Quì di seguito inseriamo uno stralcio della G.U. che descrive questa disposizione.
Legge Medicina del Lavoro GU: n° 236 del 08/10/2008/ (Stralcio)
Accordo, ai sensi dell’articolo 8, comma 2 dell’Intesa in materia di accertamento di assenza di tossicodipendenza, perfezionata nella seduta della Conferenza Unificata del 30 ottobre 2007 (Rep. Atti n. 99/CU), sul documento recante «Procedure per gli accertamenti sanitari di assenza di tossicodipendenza o di assunzione di sostanze stupefacenti o psicotrope in lavoratori addetti a mansioni che comportano particolari rischi per la sicurezza, l’incolumita’ e la salute di terzi». (Rep. Atti n. 178/CSR).
Procedure accertative di primo livello da parte del medico competente. ( Pag 5)
3. L’accertamento comprende la visita medica orientata all’identificazione di segni e sintomi suggestivi di assunzione di sostanze stupefacenti o psicotrope. Contestualmente a tale visita, dovra’ essere effettuato un test tossicologico-analitico di primo livello.

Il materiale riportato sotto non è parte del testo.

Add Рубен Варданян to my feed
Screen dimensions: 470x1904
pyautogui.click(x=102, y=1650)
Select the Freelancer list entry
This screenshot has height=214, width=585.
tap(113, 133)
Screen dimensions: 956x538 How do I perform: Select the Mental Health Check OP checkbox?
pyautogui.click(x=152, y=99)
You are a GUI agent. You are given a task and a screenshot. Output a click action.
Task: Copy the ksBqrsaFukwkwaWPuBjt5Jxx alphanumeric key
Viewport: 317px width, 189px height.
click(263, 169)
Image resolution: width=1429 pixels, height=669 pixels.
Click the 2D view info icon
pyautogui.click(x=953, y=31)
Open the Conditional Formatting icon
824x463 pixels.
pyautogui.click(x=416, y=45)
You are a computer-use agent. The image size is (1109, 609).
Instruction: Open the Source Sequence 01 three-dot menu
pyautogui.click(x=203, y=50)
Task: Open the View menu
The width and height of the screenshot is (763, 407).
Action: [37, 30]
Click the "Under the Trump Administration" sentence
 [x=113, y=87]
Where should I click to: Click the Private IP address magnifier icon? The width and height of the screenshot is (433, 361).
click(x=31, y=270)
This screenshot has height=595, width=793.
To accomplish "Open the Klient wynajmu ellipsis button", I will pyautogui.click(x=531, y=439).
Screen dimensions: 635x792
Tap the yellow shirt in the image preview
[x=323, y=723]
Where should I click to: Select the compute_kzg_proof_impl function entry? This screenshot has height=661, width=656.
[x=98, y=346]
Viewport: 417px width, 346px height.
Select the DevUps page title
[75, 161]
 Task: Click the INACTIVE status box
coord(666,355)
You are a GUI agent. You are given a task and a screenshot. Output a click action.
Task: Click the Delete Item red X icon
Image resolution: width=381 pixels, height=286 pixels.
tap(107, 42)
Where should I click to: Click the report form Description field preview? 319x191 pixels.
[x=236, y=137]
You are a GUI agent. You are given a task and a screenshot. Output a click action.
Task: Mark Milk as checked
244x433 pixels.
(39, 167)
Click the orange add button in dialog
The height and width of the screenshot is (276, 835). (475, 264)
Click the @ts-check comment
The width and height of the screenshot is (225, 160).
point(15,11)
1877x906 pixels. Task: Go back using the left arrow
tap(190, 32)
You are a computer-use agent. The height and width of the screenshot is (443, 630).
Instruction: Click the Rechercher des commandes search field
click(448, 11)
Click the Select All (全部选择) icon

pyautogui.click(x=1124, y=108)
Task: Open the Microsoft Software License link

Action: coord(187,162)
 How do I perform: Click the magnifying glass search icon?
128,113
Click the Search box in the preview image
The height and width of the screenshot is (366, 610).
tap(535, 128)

Questo potra’ essere eseguito presso idonee strutture laboratoristiche autorizzate dalla regione o provincia autonoma o presso i laboratori delle strutture sanitarie competenti di cui agli articoli 2 (commi 2, 3 e 4) e 6 dell’Intesa del 30 ottobre 2007, a tale specifico scopo, comportando, pertanto, la sola raccolta del campione contestualmente alla visita.
In alternativa, sono consentiti metodi analitici di screening eseguibili in sede di visita medica che si basano su tecniche immunochimiche rapide, pur che siano note, vengano rispettate le concentrazioni di cut- off stabilite nel presente accordo e sia fornita, comunque, una registrazione oggettiva a stampa dei risultati.
In entrambi i casi gli accertamenti analitici dovranno comunque, se positivi, prevedere (come di seguito dettagliato) una conferma di risultati mediante cromatografia accoppiata a spettrometri
Sintetizzando:Il significato è il seguente:
A) I test utilizzati devono essere noti e quindi approvati dal Ministero della Salute.
B) I risultati dei test devono essere forniti di una stampa oggettiva in caratteri alfanumerici.
Non è riconosciuta validità alla copia dell’immagine colorimetrica del test.